§ Challenge: Reproduce word for word the part of the material that opens with the line containing "Image resolution: width=1639" and closes with the line containing "[x=288, y=211]", both of those lines included.

§ Dataset rows:
────────────────────────────────────────

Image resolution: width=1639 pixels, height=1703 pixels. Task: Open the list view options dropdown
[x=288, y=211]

────────────────────────────────────────

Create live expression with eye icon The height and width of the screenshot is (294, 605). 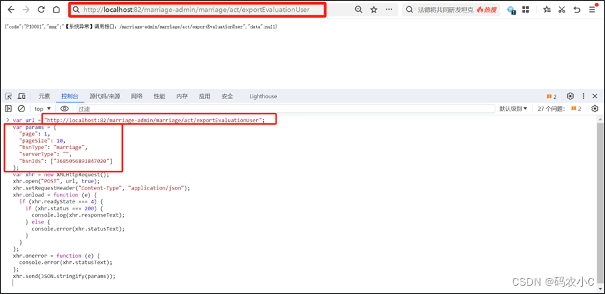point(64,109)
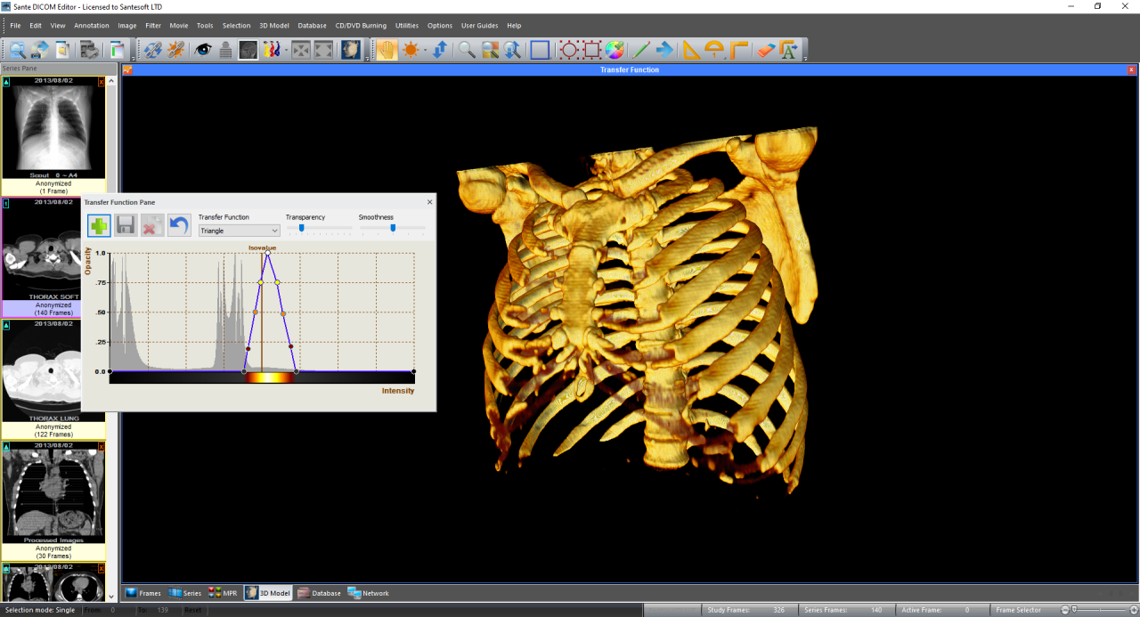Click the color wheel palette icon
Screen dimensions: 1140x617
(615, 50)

────────────────────────────────────────

§ Response below:
Image resolution: width=1639 pixels, height=1703 pixels. Task: Open the list view options dropdown
[x=288, y=211]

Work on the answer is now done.